Records drawn from a dataset
BEGIN

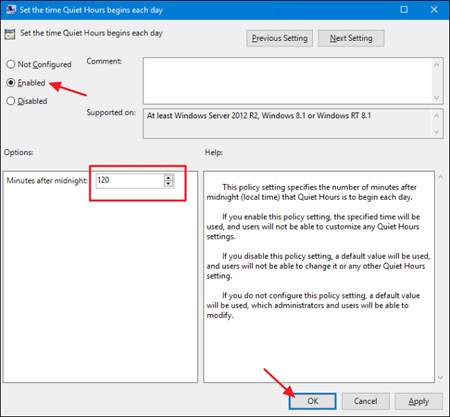Go to the Previous Setting
The width and height of the screenshot is (450, 417).
click(279, 38)
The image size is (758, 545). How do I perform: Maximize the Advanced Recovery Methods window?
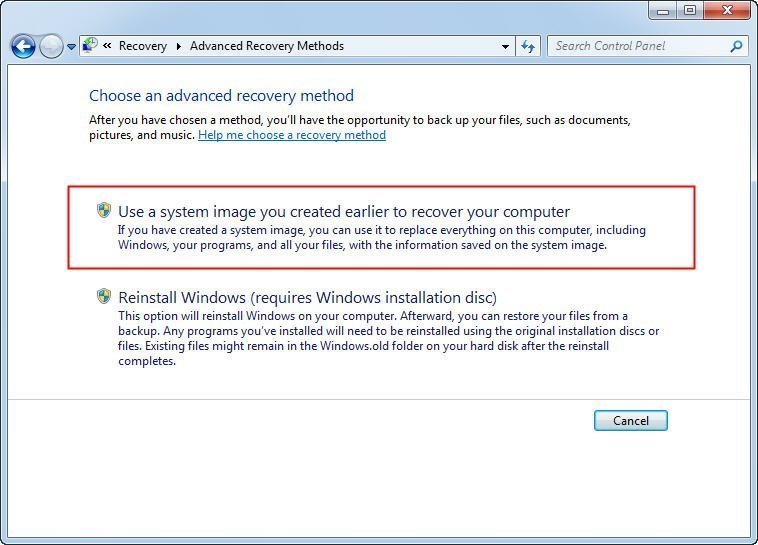coord(690,10)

END

The expected output is the exact run of lines from the one containing "The image size" through the final line of the data above, both ends included, with no pictures.

The image size is (758, 545). How do I perform: Maximize the Advanced Recovery Methods window?
coord(690,10)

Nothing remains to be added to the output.